In fact, even the AU has recognised that the continent needs to start playing in this space. In 2016, it adopted a space policy and strategy which laid out, first, why Africa needed to be part of the space economy, and second what it needed to do to get there.
“Africa has to rapidly increase its capacities in Earth observation, navigation, satellites and communications,” Sarah Anyang Agbor, the AU Commissioner for Human Resources, Science and Technology, said last year.
But the recent focus has not been the programmes or plans to make the African space economy a reality. Rather, it is who gets to host the African Space Agency. Although the creation of a space agency is not explicitly mentioned in either the policy or the strategy, this is the issue that is getting attention – rather than the governance framework and implementation plan which are what the space strategy lays out as the next steps for developing space on the continent.
Both Egypt and Ghana have thrown their hats into the ring to host the space agency.
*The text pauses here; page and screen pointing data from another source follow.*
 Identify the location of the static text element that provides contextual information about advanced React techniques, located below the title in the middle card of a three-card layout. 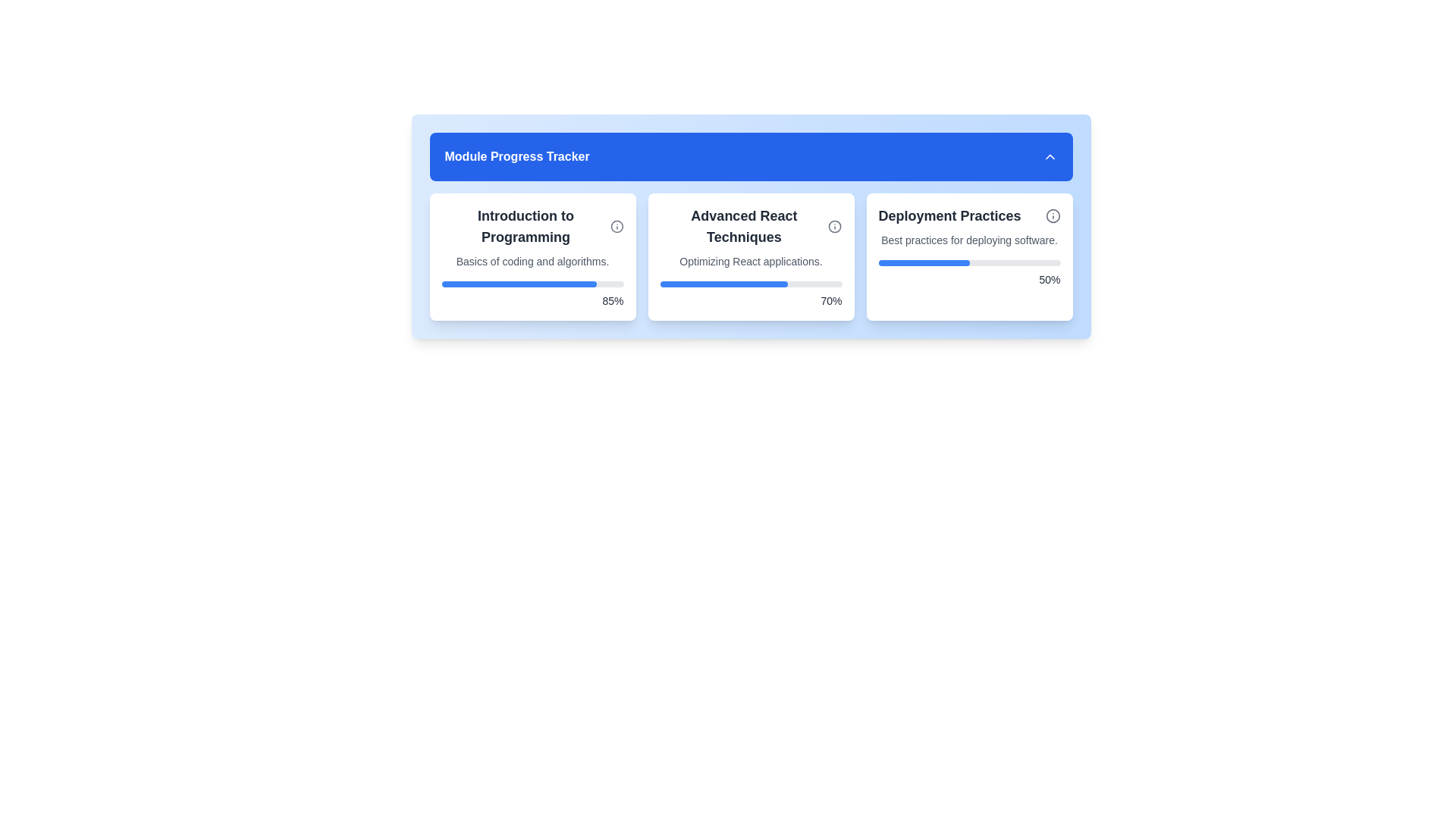
(751, 260).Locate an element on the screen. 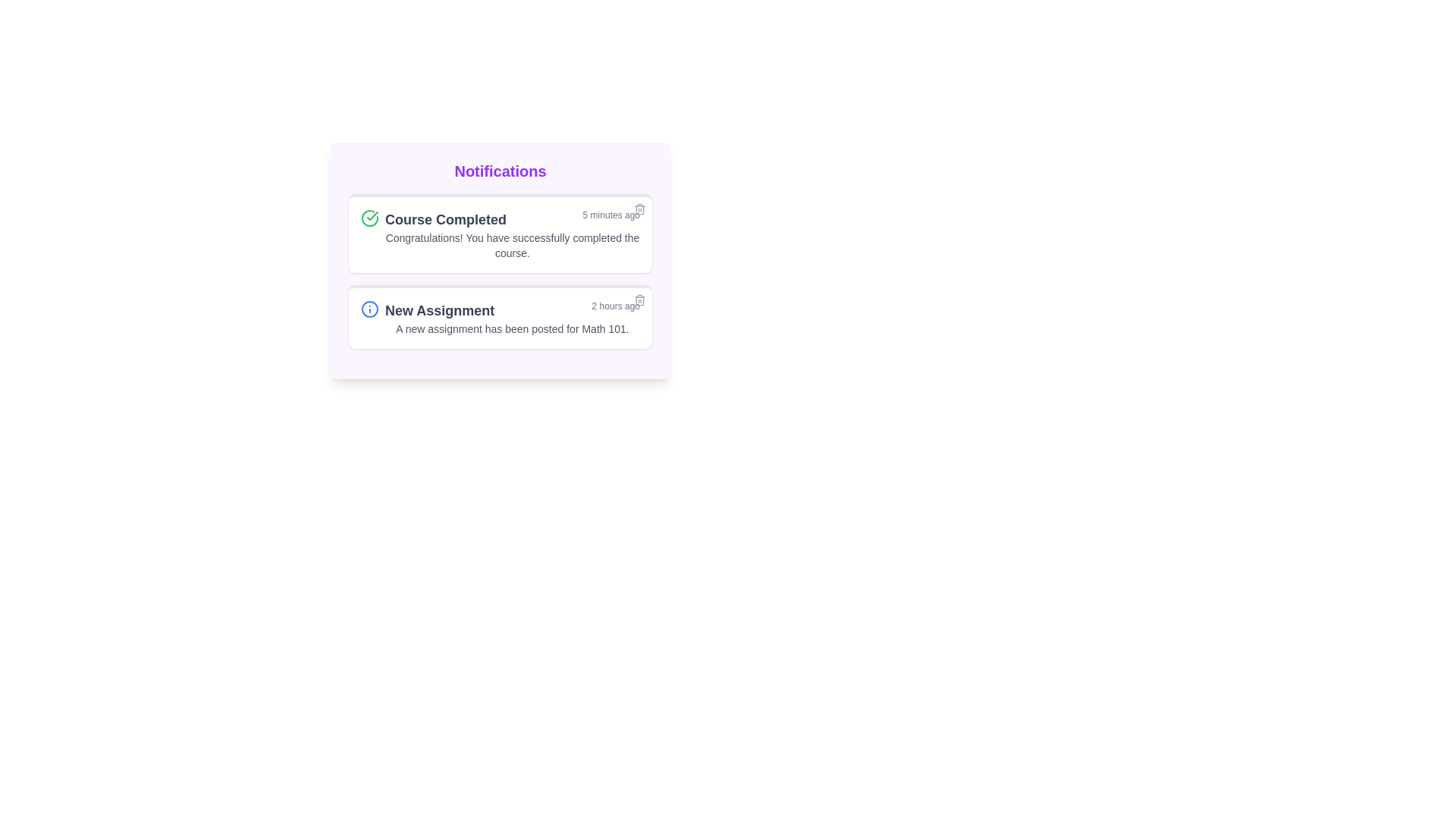 This screenshot has width=1456, height=819. the delete button located in the top-right corner of the 'Course Completed' notification is located at coordinates (640, 209).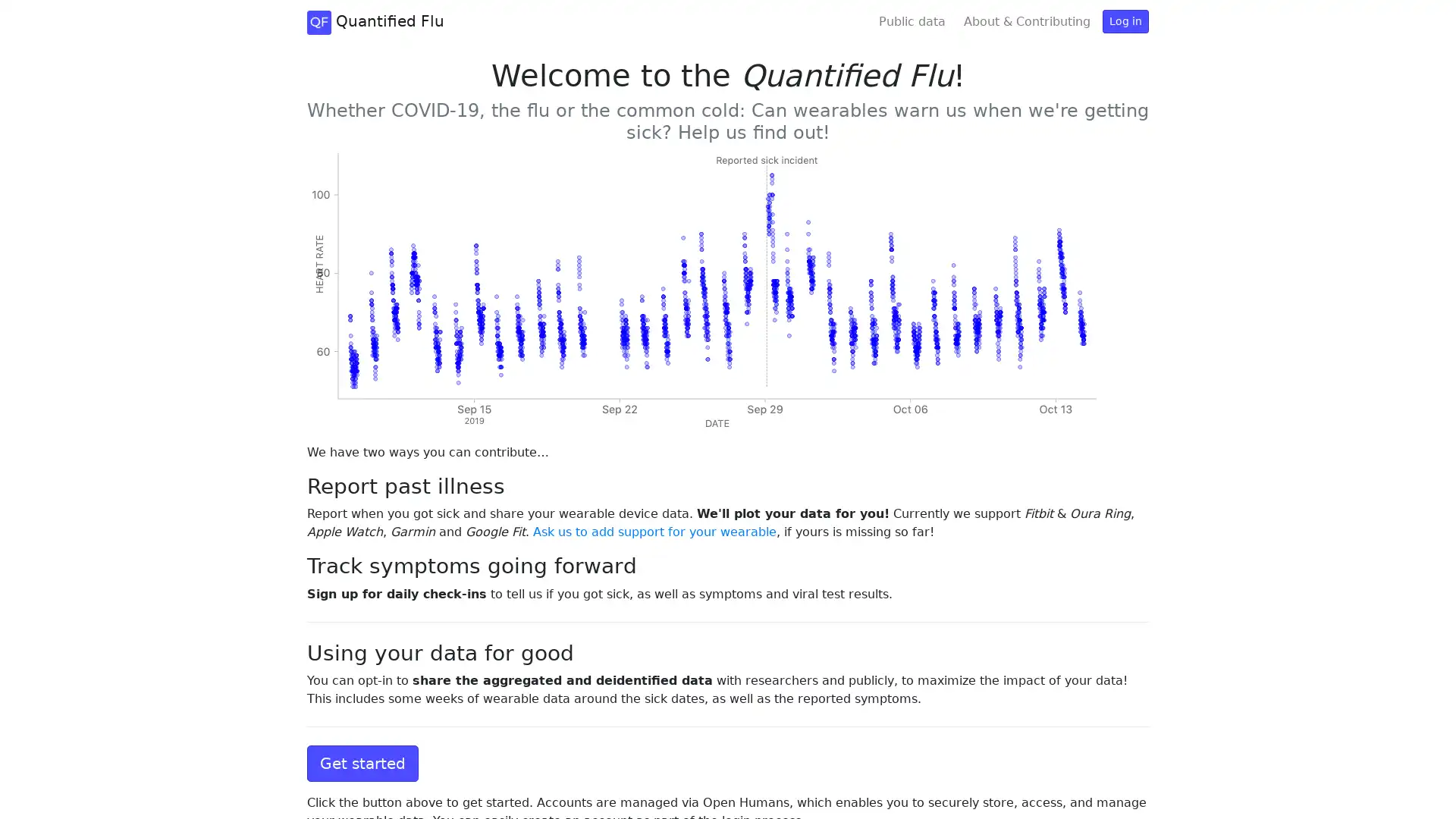 The image size is (1456, 819). Describe the element at coordinates (362, 763) in the screenshot. I see `Get started` at that location.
Surprisingly, neither South Africa nor Nigeria – both major space players on the continent – have.
Egypt launched its first observational satellite in 2007, but lost communication with it soon after. Its second satellite, EgyptSat-2, was launched in 2014. The country aims to launch its first satellite for scientific research this year. Ghana, on the hand, has been buoyed by the July launch of its first CubeSat, a tiny 1kg satellite.
But there is a fissure between the top-level decisions and the work taking place on the ground.
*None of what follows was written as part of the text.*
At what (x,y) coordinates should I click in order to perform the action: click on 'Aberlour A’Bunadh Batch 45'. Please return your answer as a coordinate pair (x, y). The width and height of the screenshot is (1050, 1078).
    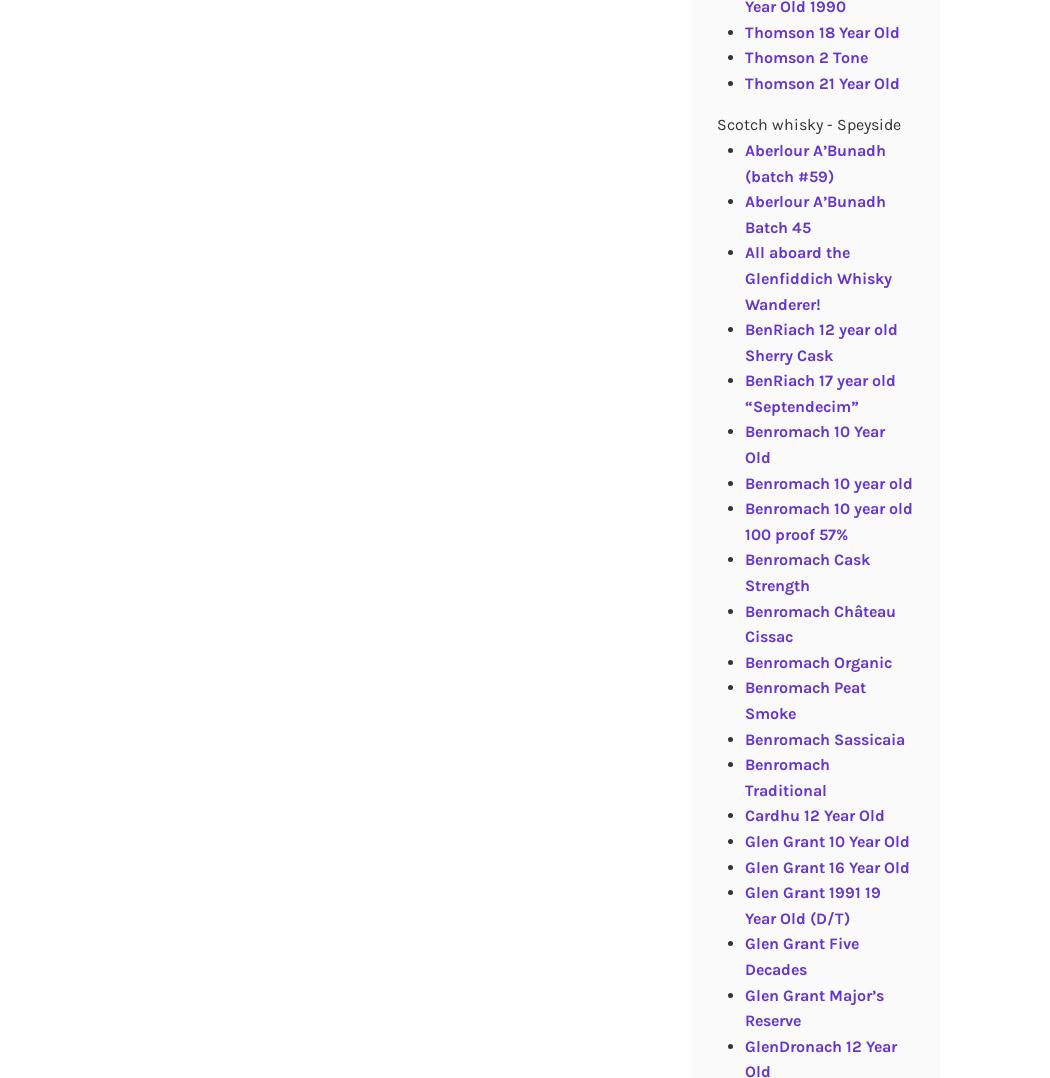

“We need to be able to launch our own space programmes,” Hambani Masheleni, a senior policy officer in the African Union Commission told a session on space in Africa at the Science Forum South Africa in Pretoria in December last year. “We need the African Space Agency to implement policy. The role of [the African Union] ends with the development of policy. We need to have a clear implementation plan.”
However, there are a number of big question marks over this implementation plan, and how having a space agency will further the development of space activities on the continent. There are already space programmes in a number of countries, with significant overlap – something which the African Union’s space strategy highlights.
Angola has ambitions to launch its first satellite in the coming year. Kenya’s CubeSat is ready for launching. South Africa has two CubeSats in orbit (TshepisoSat and ZA-Aerosat) and another on the way; the country also has tentative plans to put up EO-Sat1 (Earth Observation satellite 1) in 2020. Nigeria plans to purchase another two communications satellites from China; five have already been launched by the country.
Val Musami, head of the South African National Space Agency and former chair of the African Union’s space working group, is pushing the establishment of a Committee of African Space Institutions (Casi). “You need the national space agencies to gather together and work as a collective,” he said. He said it would complement the top-down approach of the African Space Agency by co-ordinating the competencies at a national level.
But African countries with space agencies or institutions are already ahead of the majority of other states on the continent: their government has established a organization for space activities, and laid out funds to do it.
However, even if a country has a space agency, those funds are not enough to realise Africa’s space ambitions, which are, well, ambitious. “You need political will,” Munsami said. “And to get that, you need to demonstrate the socioeconomic benefits. That is the only way that governments will prioritize funding.”
So, when you talk to African policy makers about space, you need to talk about monitoring natural resources from space; satellite telecommunications infrastructure; or building a cohort of highly trained scientists (whose skills can transfer to industry). Space for space’s sake is not enough.